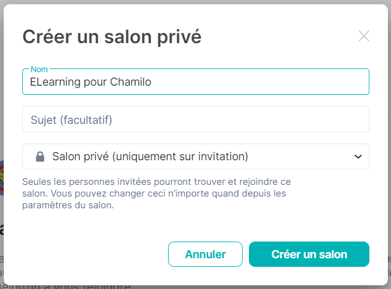Screen dimensions: 391x289
Task: Click the Créer un salon privé heading
Action: 112,37
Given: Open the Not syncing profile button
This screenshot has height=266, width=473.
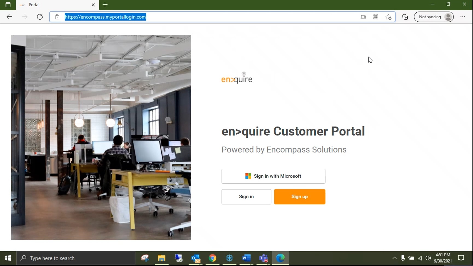Looking at the screenshot, I should pyautogui.click(x=434, y=17).
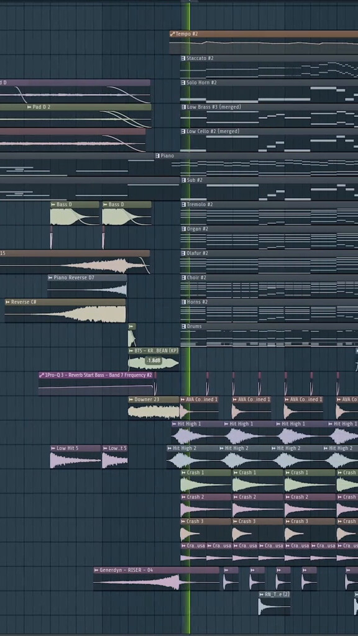Click the Generdyn - RISER - 04 clip icon

[96, 570]
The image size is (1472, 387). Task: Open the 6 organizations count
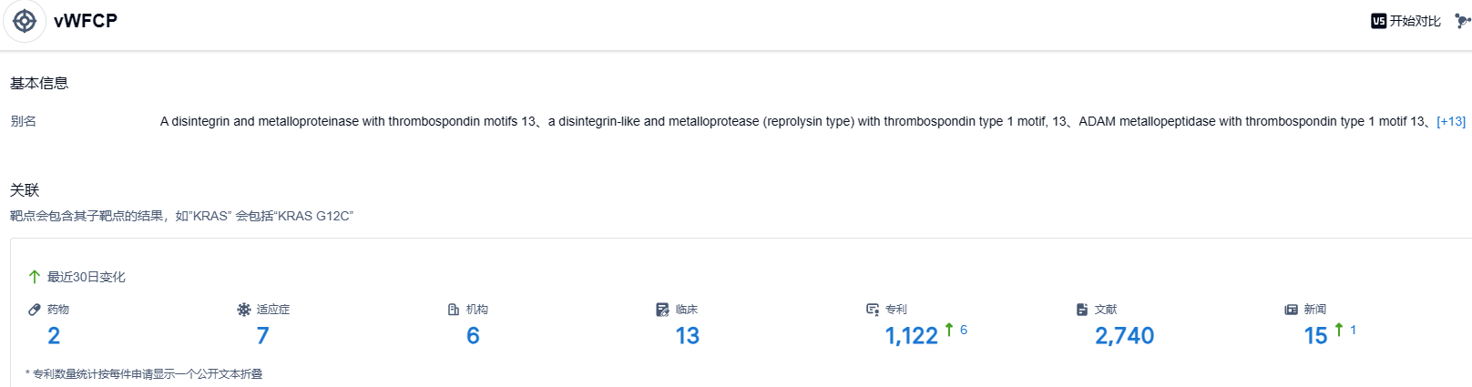point(473,336)
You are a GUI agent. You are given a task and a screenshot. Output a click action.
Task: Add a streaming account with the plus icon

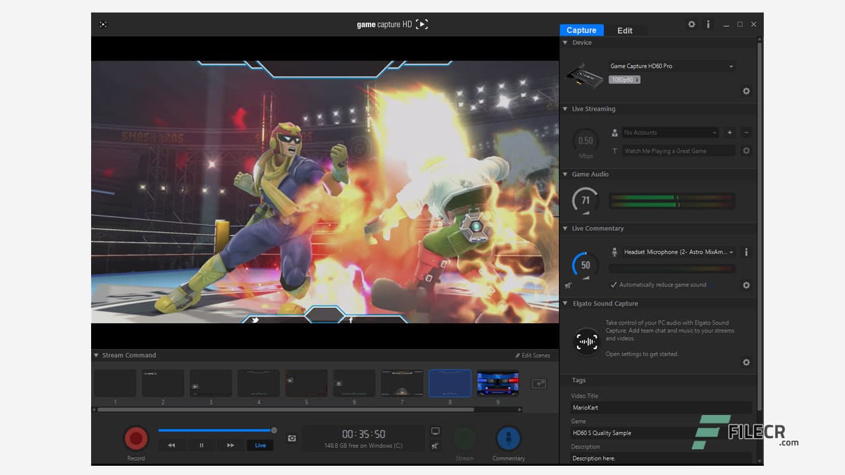coord(729,132)
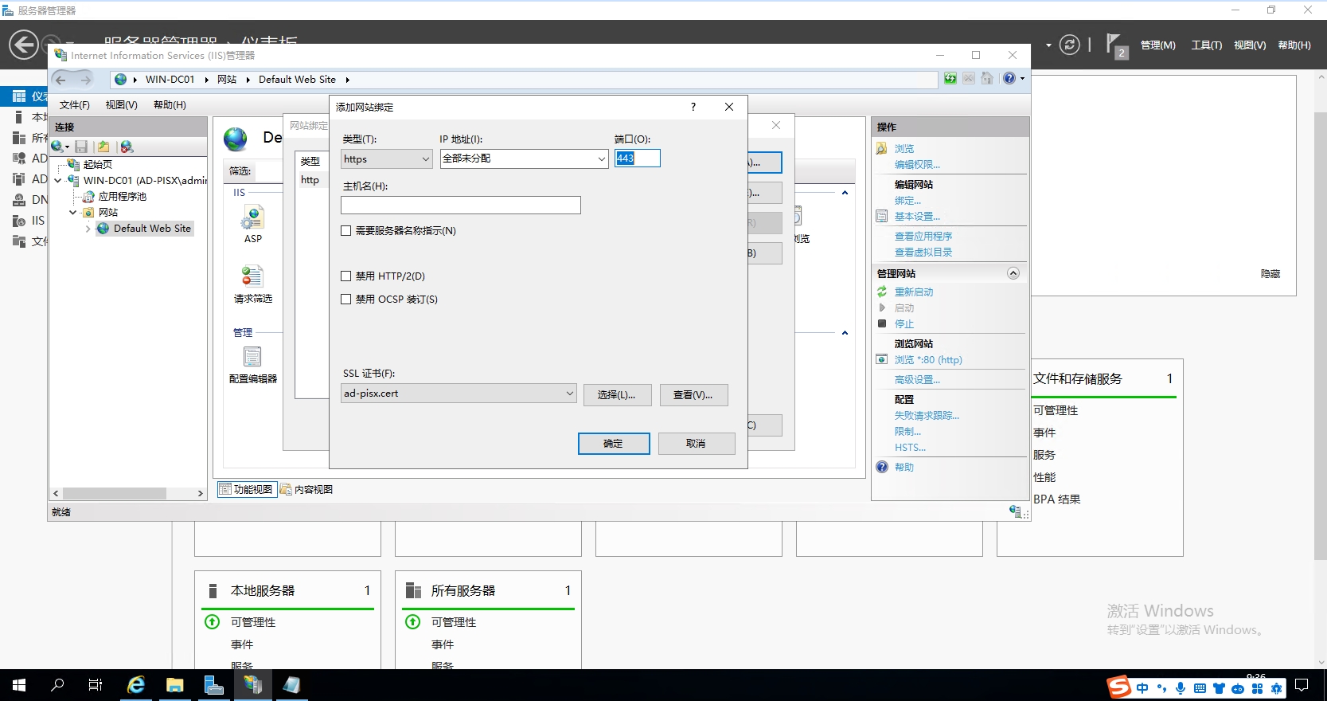Screen dimensions: 1327x701
Task: Click the host name (主机名) input field
Action: 460,206
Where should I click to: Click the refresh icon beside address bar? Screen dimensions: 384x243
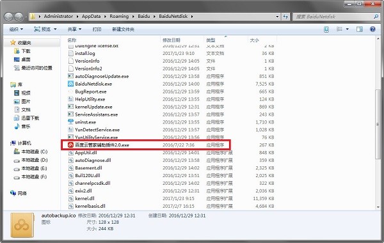285,17
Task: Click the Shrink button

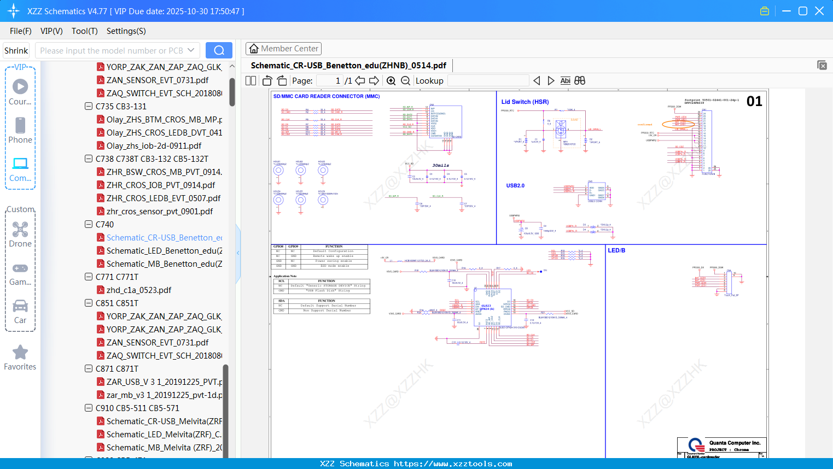Action: click(16, 50)

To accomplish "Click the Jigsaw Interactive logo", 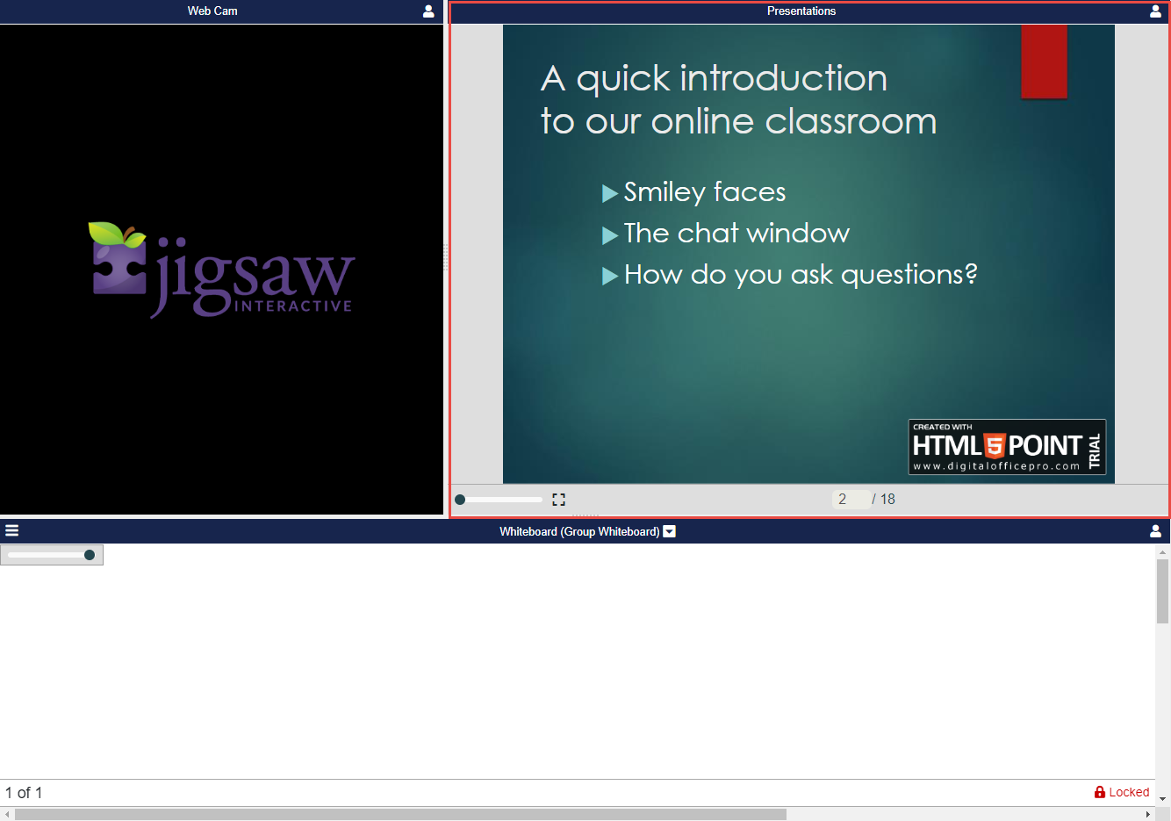I will (221, 270).
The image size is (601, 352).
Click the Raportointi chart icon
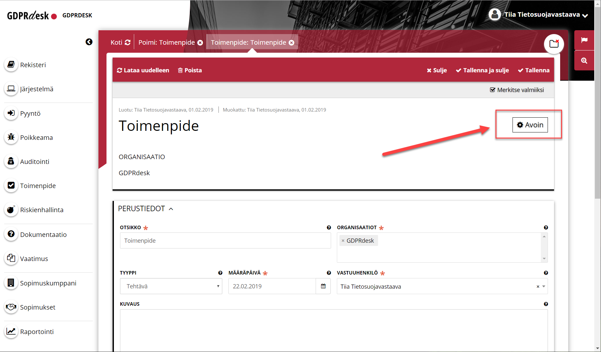pos(11,331)
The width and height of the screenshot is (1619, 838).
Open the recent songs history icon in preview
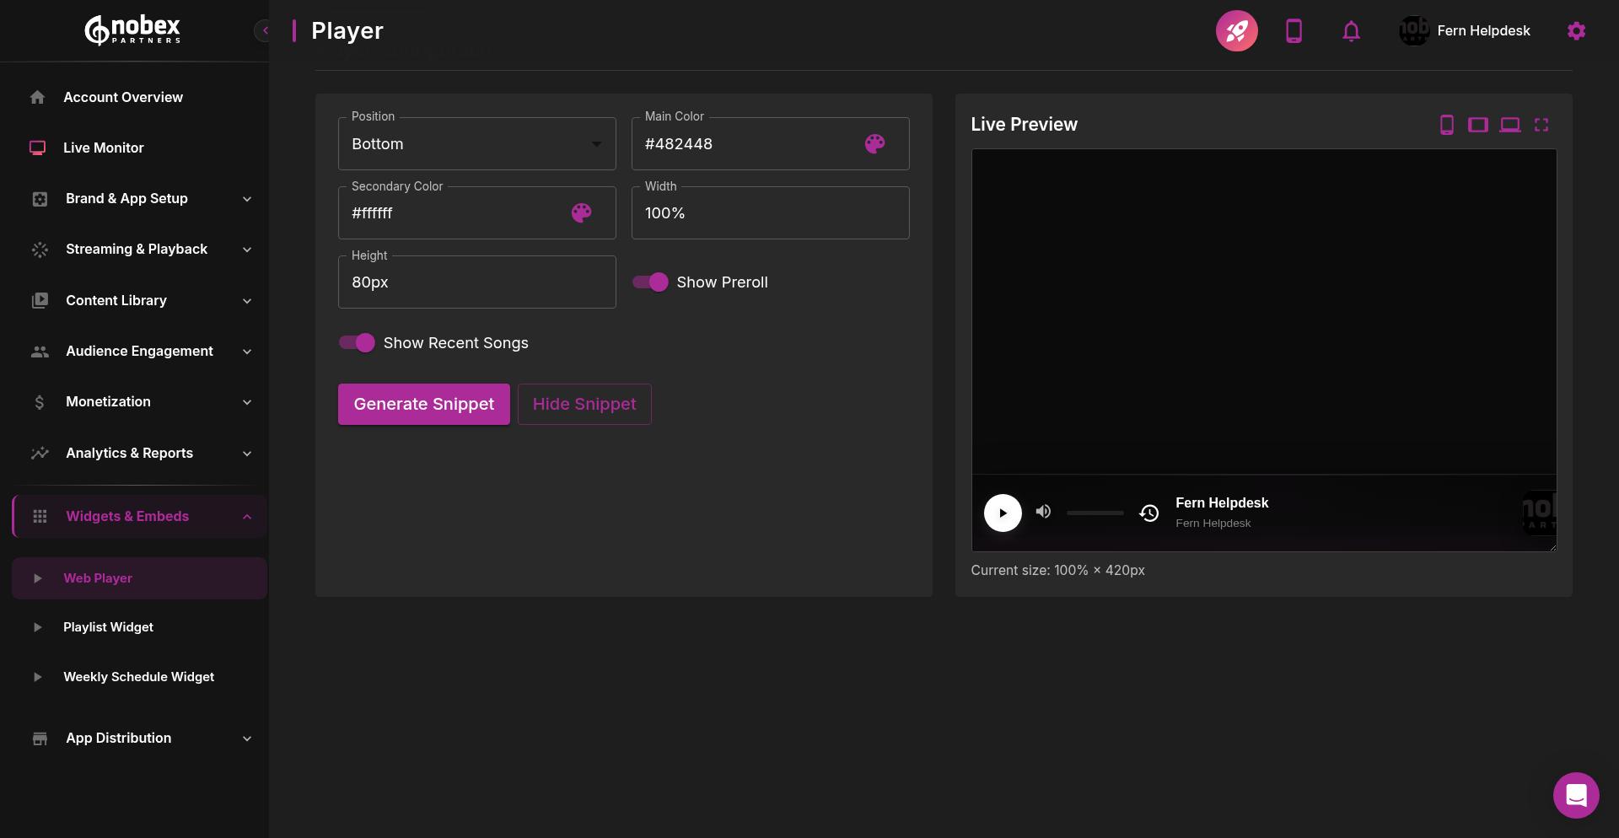point(1148,513)
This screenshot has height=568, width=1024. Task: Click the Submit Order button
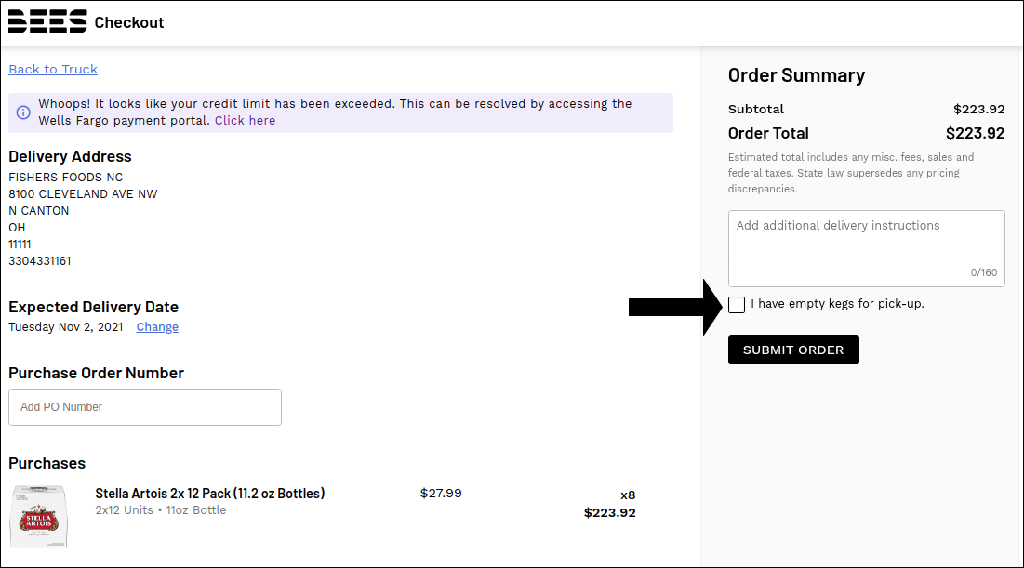tap(793, 350)
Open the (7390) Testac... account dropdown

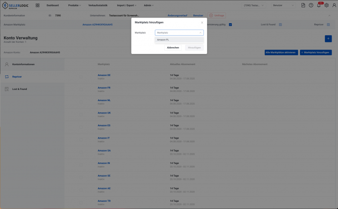coord(254,5)
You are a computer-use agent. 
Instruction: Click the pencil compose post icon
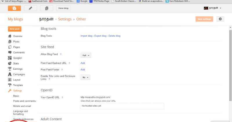click(30, 8)
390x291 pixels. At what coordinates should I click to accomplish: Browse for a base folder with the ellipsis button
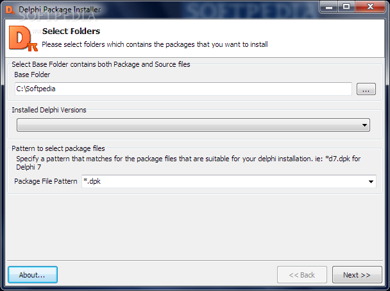[x=366, y=89]
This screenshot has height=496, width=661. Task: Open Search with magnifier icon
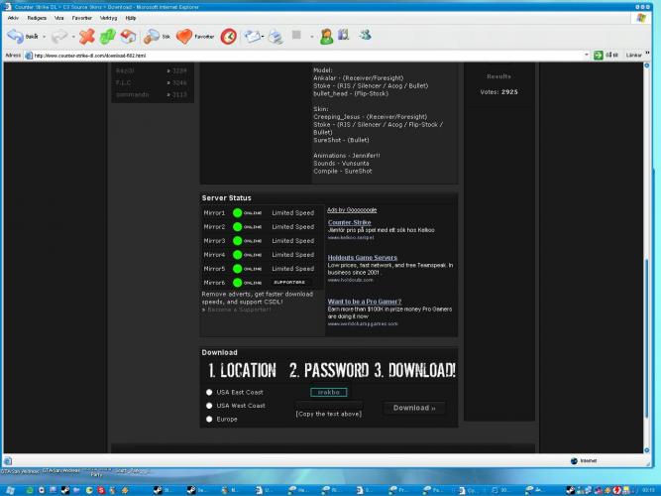[152, 37]
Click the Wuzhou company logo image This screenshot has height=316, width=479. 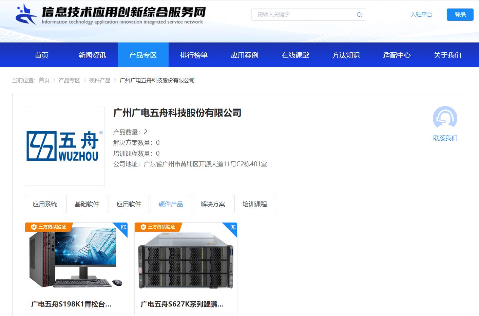point(64,146)
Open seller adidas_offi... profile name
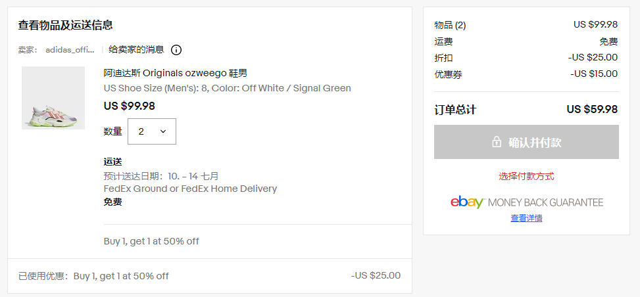The height and width of the screenshot is (297, 640). coord(70,50)
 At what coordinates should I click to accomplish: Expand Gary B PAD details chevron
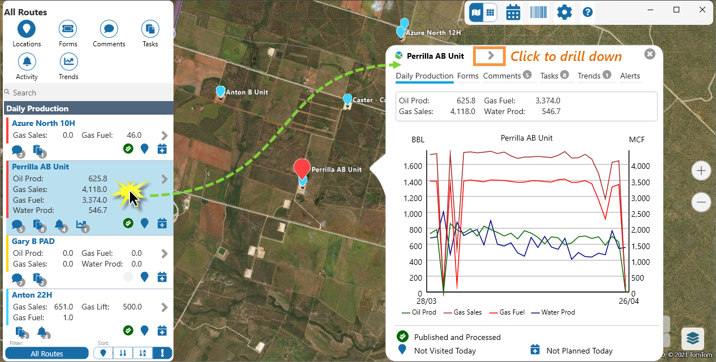click(164, 254)
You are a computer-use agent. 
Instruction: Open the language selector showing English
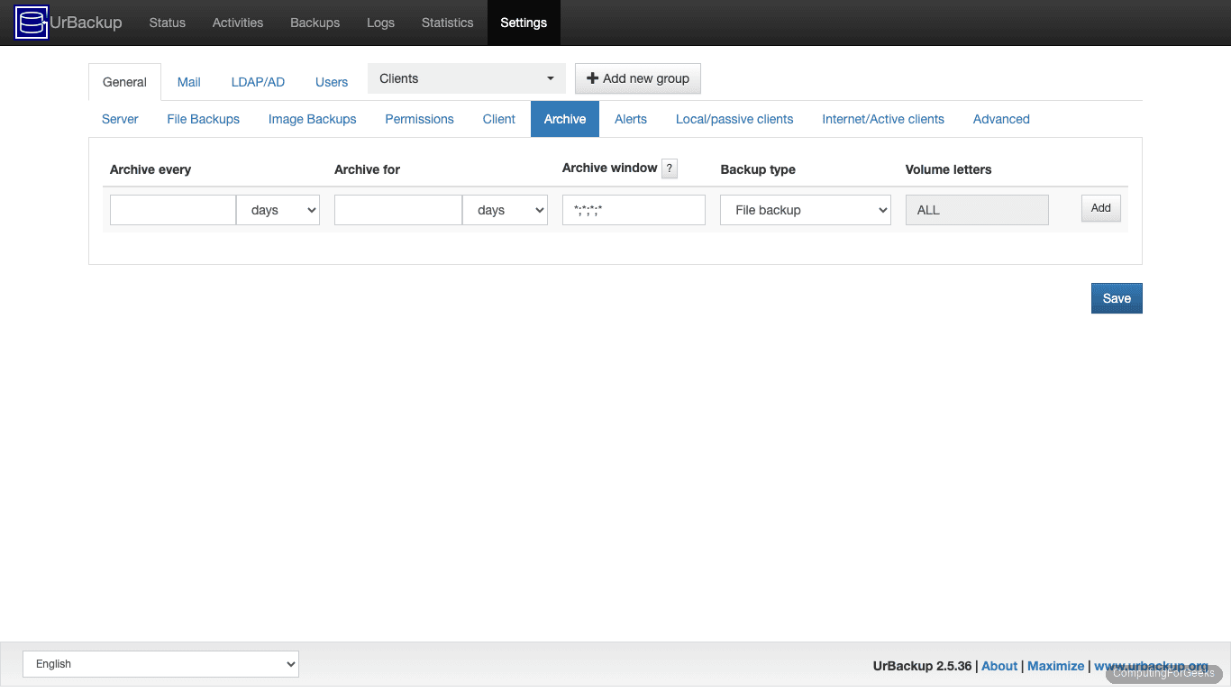click(x=160, y=664)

- - - - - - -

### Aim
Reproduce the data above from the line with "This screenshot has height=568, width=1024." up to and including the line with "click(30, 8)". Leave the pictures out of your answer.

### Correct response
This screenshot has height=568, width=1024. Task: Click the Submit Order button
tap(793, 350)
Open the (7390) Testac... account dropdown

coord(254,5)
You are a computer-use agent. 
Instruction: Click the pencil compose post icon
click(30, 8)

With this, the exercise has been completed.